Sans Papiers : s’organiser contre l’expulsion

Les mesures d’expulsions que peut prendre l’état français concernent les personnes sans-papiers. Vous êtes « sans papiers » si vous n’avez pas une situation administrative vous permettant de rester en France. Si vous êtes en cours de traitement d’une demande, ou si vous avez une attestation de demande d’asile ou un récipissé (par exemple dans le cas d’une demande de titre de séjour) vous n’êtes pas considéré-e comme sans papiers. Votre situation est précaire (le droit au séjour est suspendu à une décision de la préfecture, de l’OFPRA ou d’un tribunal suite à un recours) mais vous n’êtes pas expulsable. Enfin il existe une série de situation où vous n’êtes pas « régularisable » mais pas non plus expulsable (par exemple certains membres d’une famille établie en France, mais attention ce n’est pas systématique). Le mieux c’est de se rapprocher d’une association de défense des droits des étrangers pour bien comprendre dans quelle situation vous vous trouvez.


Quelques conseils


– Attention aux contrôleurs dans les transports en commun. Avoir un billet peut limiter les contrôles de papiers. Si vous fraudez, sachez qu’avoir sur soi l’argent pour payer l’amende peut permettre d’éviter un contrôle de papiers.
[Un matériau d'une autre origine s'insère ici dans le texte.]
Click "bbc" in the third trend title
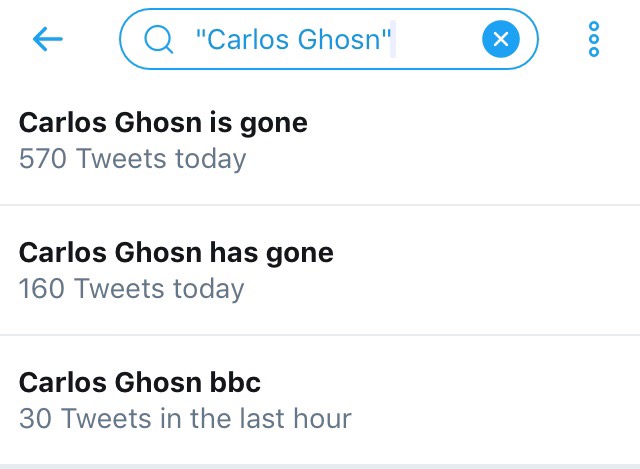This screenshot has width=640, height=469. (238, 382)
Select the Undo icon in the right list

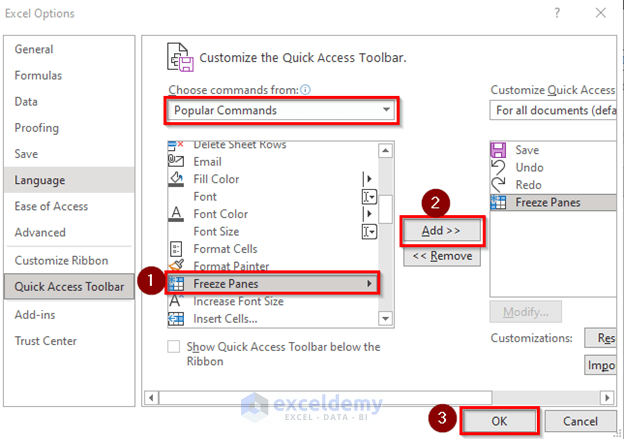pos(498,167)
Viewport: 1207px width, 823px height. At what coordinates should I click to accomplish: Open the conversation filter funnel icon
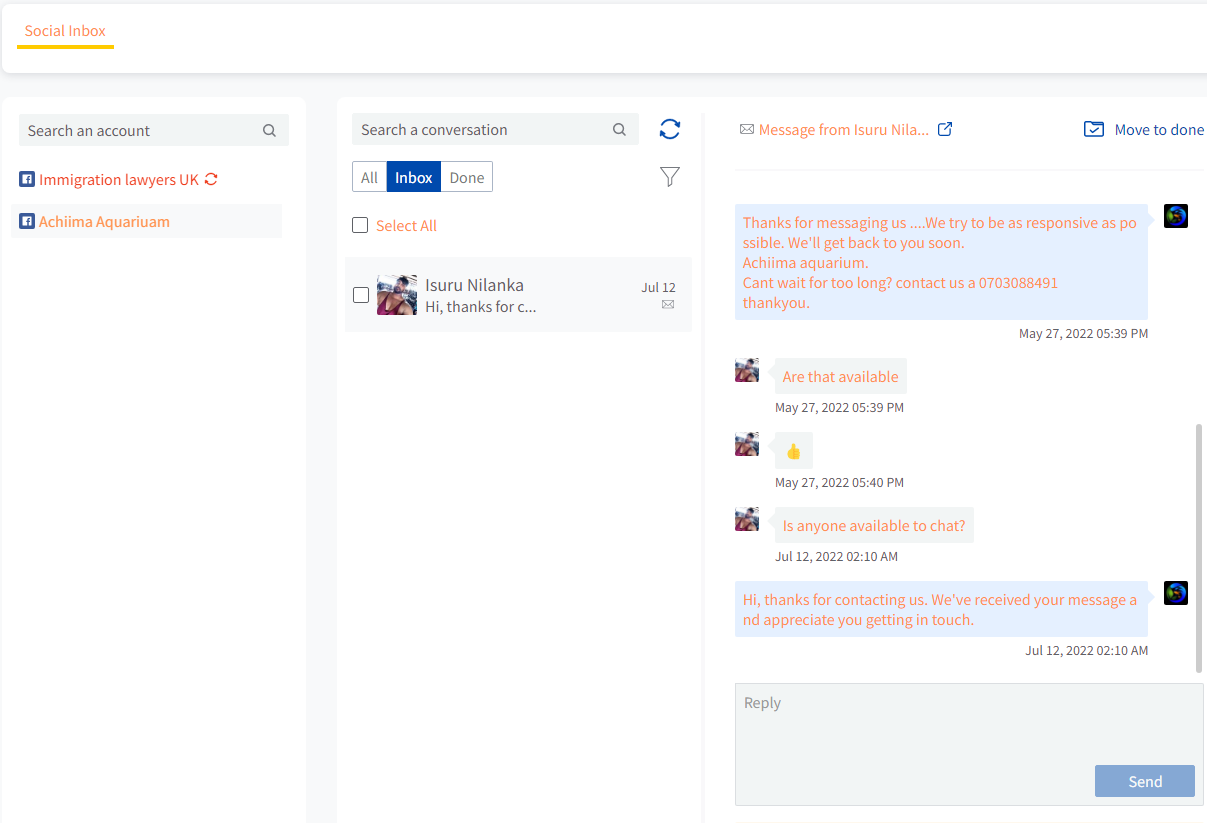(670, 177)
– De manière générale, méfiez-vous toujours des convocations à la préfecture.

– Si vous êtes malade : ayez sur vous une ordonnance indiquant la liste des traitements dont vous avez besoin et gardez-en une copie chez vous. En cas de contrôle d’identité, vous pouvez la montrer aux policiers en leur expliquant que vous êtes malade.
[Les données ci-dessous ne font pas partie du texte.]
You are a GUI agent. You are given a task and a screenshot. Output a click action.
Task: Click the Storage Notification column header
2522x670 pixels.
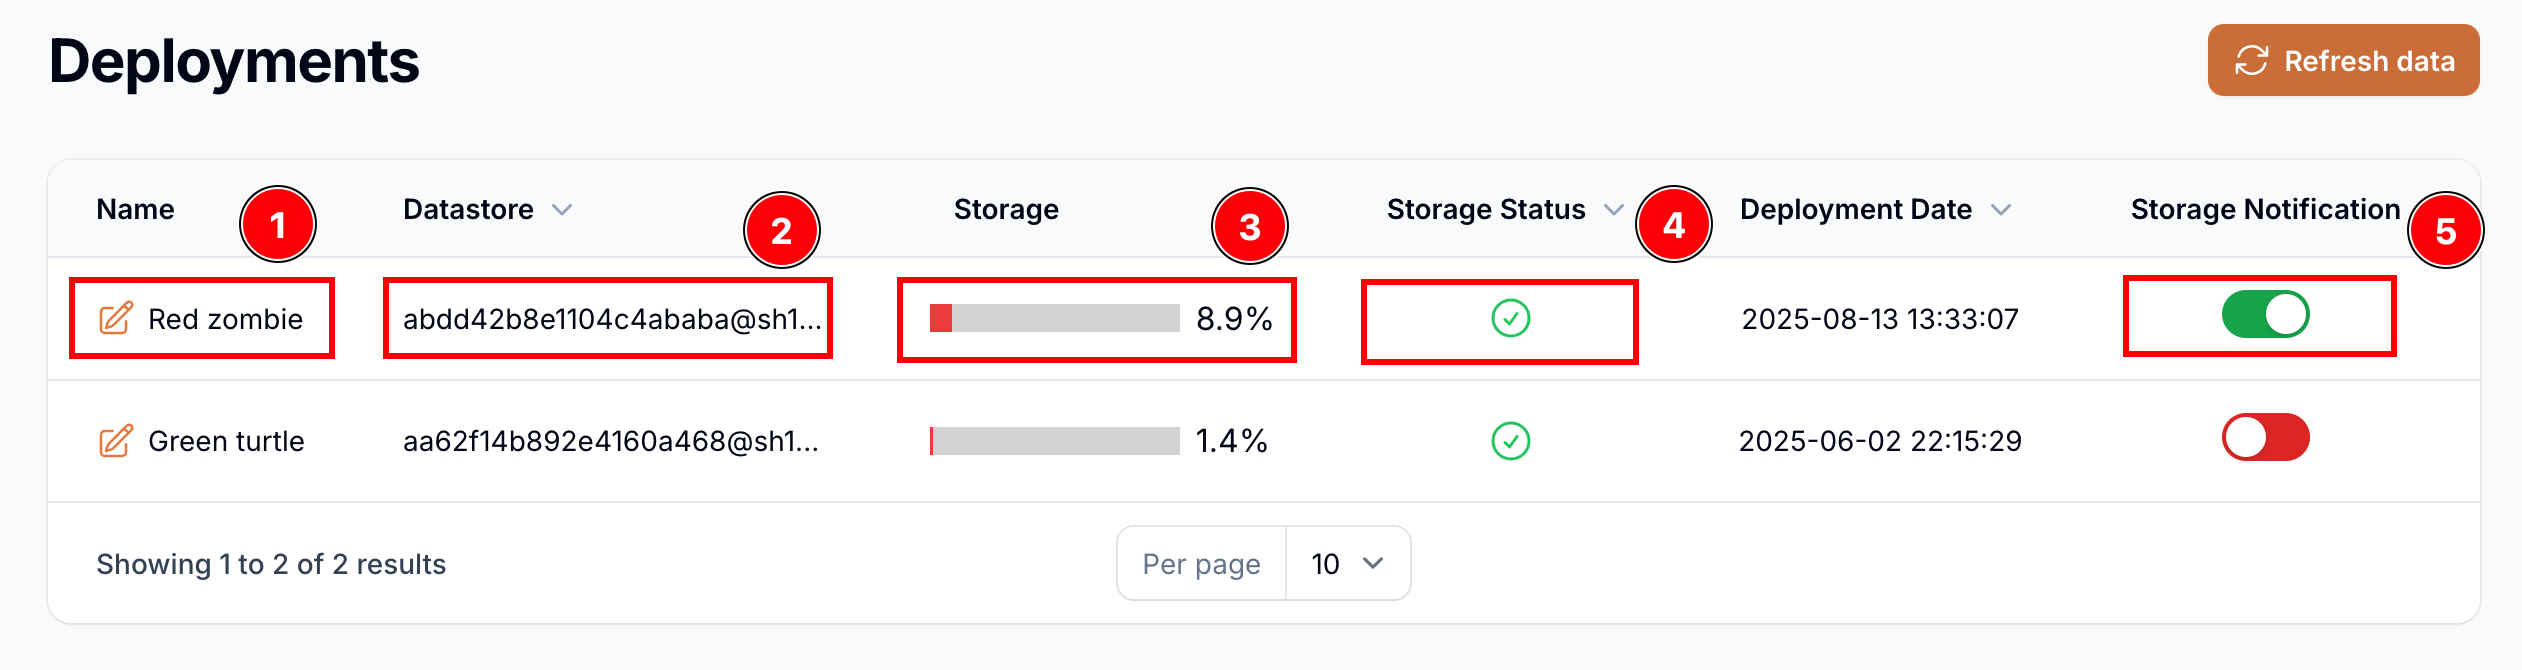[2265, 210]
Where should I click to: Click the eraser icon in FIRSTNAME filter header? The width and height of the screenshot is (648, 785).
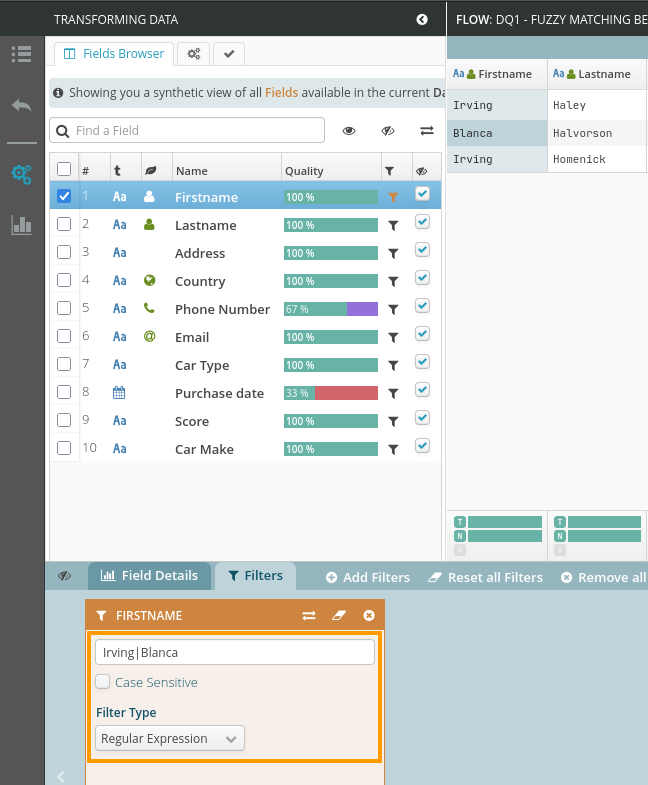point(338,616)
– Si vous avez des enfants scolarisés : ayez sur vous les certificats de scolarité de vos enfants, et n’hésitez pas à les montrer à la police en cas de contrôle.

– Si vous ne donnez pas votre identité : évitez d’avoir un passeport sur vous. Ne gardez pas votre passeport sur votre lieu de vie (il arrive que la police vienne le chercher au domicile). Prévenez votre entourage de ne jamais l’apporter au commissariat, même si les policiers insistent.

Adresses et numéros utiles

Rennes (Centre de Rétention)
CIMADE 06.30.27.82.55 – 02.99.65.66.28 – der.rennes@lacimade.org
Tél cabines : Bâtiment 1 et 2 : 02 99 35 64 60 – Bâtiment 3 et 4 : 02 99 35 28 97 Bâtiment 5 : 02 99 35 13 93 – Bâtiments 6 et 7 : 02 99 35 64 59
Nantes
GASPROM (24 rue Fouré) : Permanences lundi et vendredi de 17h à 19h.
CIMADE (33 rue Fouré) : Permanences lundi de 18h à 20h et le jeudi de 14h à 19h.
Téléphone 02 51 82 75 66 le lundi de 10h à 12h,
LDH : lundi de 14 à 19h salle commission 1 à la Manu
MRAP : lundi de 17h à 20h30, salle B de la manu

L’arrestation

Evitez de sortir avec votre passeport. Ne montrez pas votre carte A.M.E. pour justifier votre identité car cela constitue un indice que vous êtes sans papiers

Vous pouvez être arrêté-e :
– dans la rue (contrôle d’identité, rafle…)

– au travail (contrôles et arrestations des policiers accompagnés par l’inspection du travail)

– à la Préfecture. Il faut être très prudent lorsque l’on y va, et ne pas y aller seul-e. Lorsque l’on fait l’objet d’une OQTF de moins d’un an, mieux vaut ne pas se présenter.

– à domicile. N’ouvrez jamais la porte aux policiers et laissez plutôt votre passeport chez un-e ami-e.

– lors d’un contrôle routier, à la mairie le jour du mariage, dans une administration …

La retenue pour vérification du droit au séjour


Lorsqu’une personne est contrôlée, la vérification d’identité peut durer jusqu’à 4 heures sans qu’il y ait placement en retenue. Il peut donc arriver que vous soyez emmené-e au commissariat puis relâché-e dans un délai de 4 heures, même si vous n’avez pas de papiers.
En retenue, vous avez le droit de refuser de répondre aux questions des policiers et il vaut mieux ne pas signer le procès-verbal (vous en avez le droit). La retenue pour vérification du droit au séjour ne peut pas excéder 16 heures.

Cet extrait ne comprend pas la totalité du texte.